Hosting a private container registry requires a secure environment for storing your container images. To do this, you can either use a service from a cloud provider, install third-party software on your own infrastructure, or create a tailored solution.
Using a cloud provider’s service – such as OVHcloud’s Managed Private Registry – is the simplest way to host a private container registry. As a fully managed service, it removes the burden of maintaining your private registry while providing you with robust security, predictable pricing, and a range of features.
If you opt to deploy third-party software on your own instead, consider popular options like Harbor, JFrog Artifactory, and Sonatype Nexus. Alternatively, if you decide to build your own custom solution, there are easy-to-follow guides available online to help you set this up.
What is the difference between a public and private registry in Docker?

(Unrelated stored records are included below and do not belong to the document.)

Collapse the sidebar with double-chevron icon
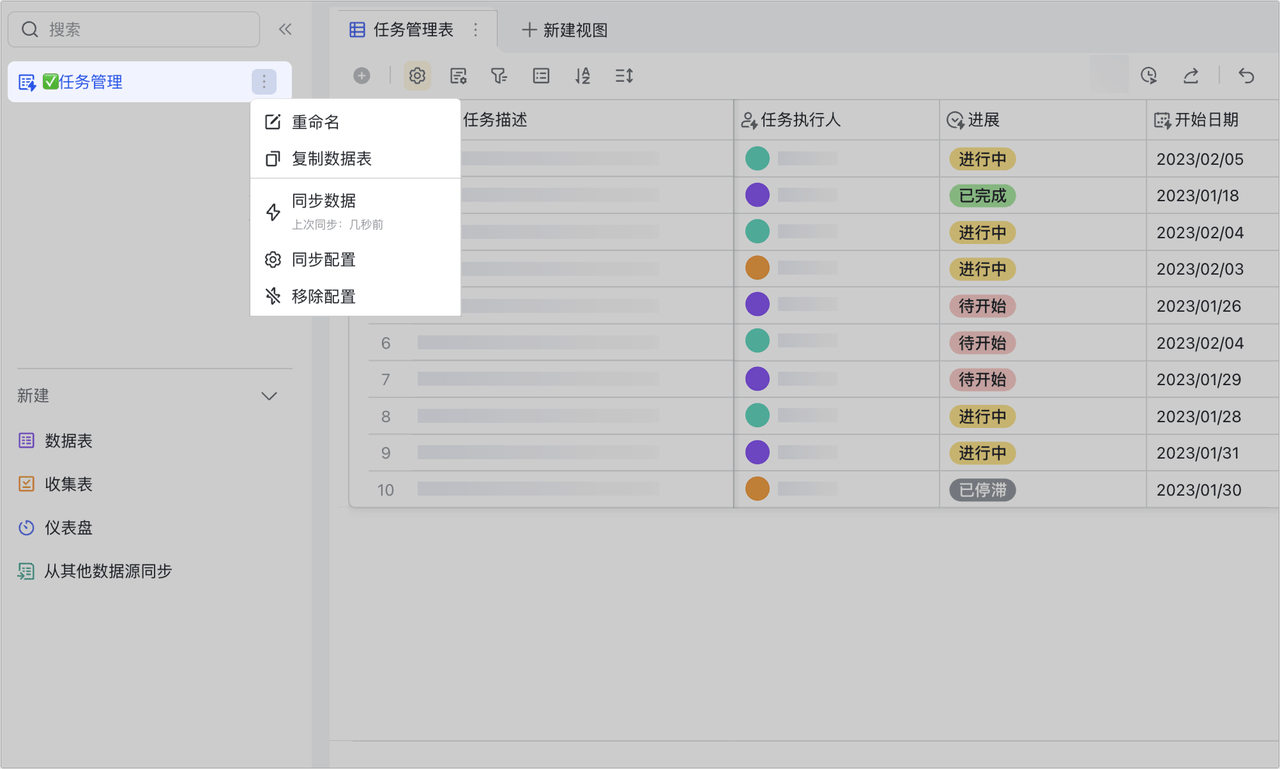The width and height of the screenshot is (1280, 769). [x=285, y=30]
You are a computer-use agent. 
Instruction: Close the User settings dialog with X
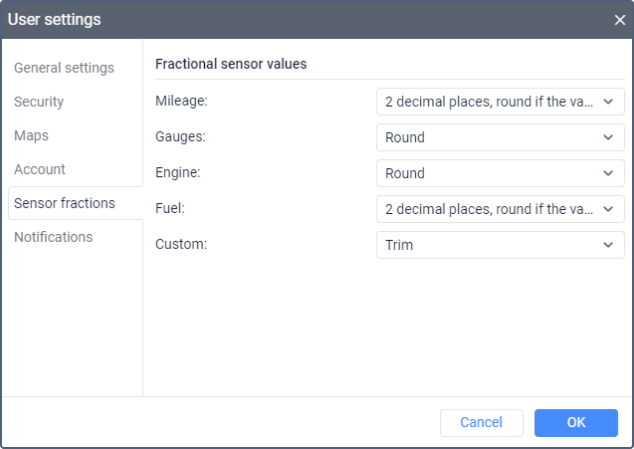click(x=619, y=20)
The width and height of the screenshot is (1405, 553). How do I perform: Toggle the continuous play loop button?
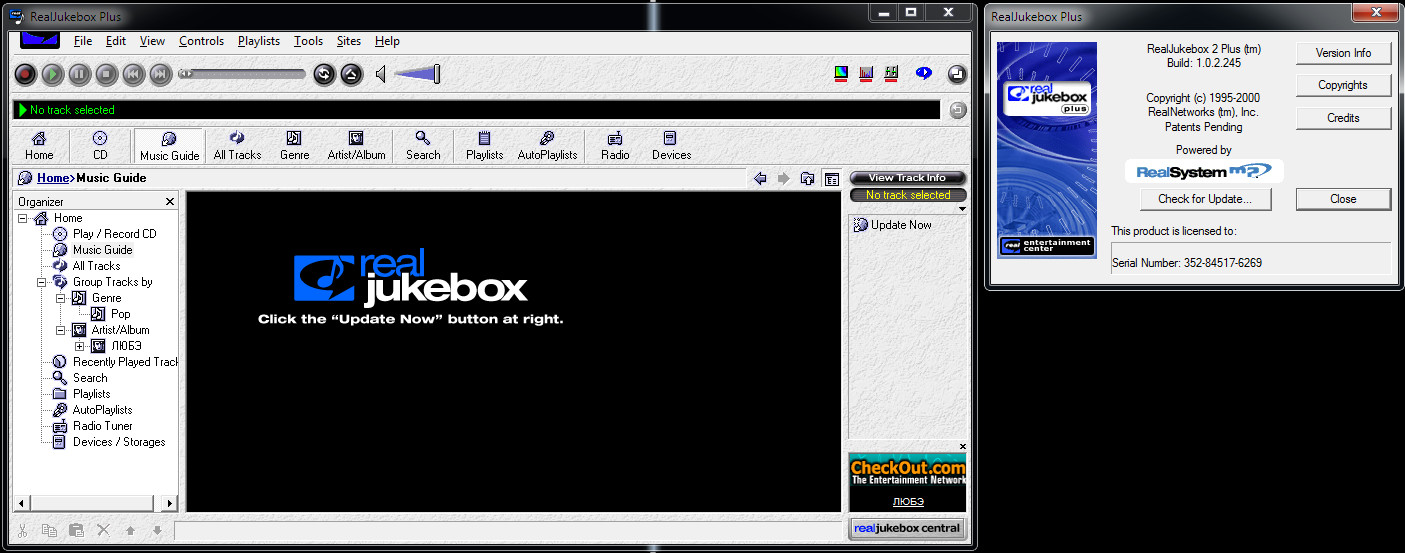(x=324, y=74)
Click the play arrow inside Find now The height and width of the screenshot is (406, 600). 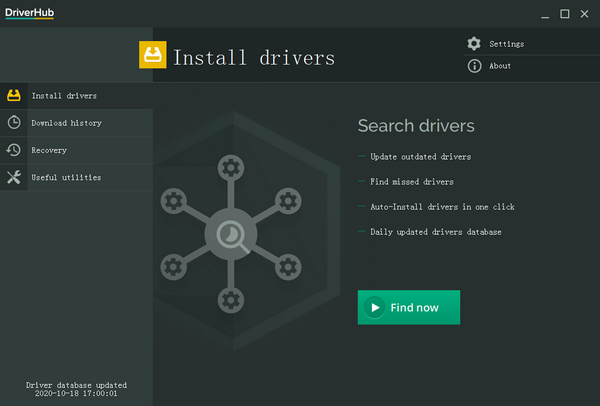(x=375, y=308)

The key differences lie in access, security, and compliance. Unlike a public registry in Docker which can be accessed by anyone, a private registry in Docker restricts access to specific/authorised users. This significantly boosts security and allows for effortless compliance with industry regulations. Another difference is that public registries are free, but private registries are much easier to manage and integrate with existing workflows.
Is Docker Private Registry free?
Yes, Docker Registry software is open-source and therefore free of charge. However, running Docker Registry on your own comes with costs linked to infrastructure, security, maintenance, scalability, and backup. A service from a cloud provider, like OVHcloud’s Managed Private Registry, makes it easier to keep overheads down. Although you have to pay for these services, they save you the trouble and expense of managing and maintaining the container registry infrastructure on your own.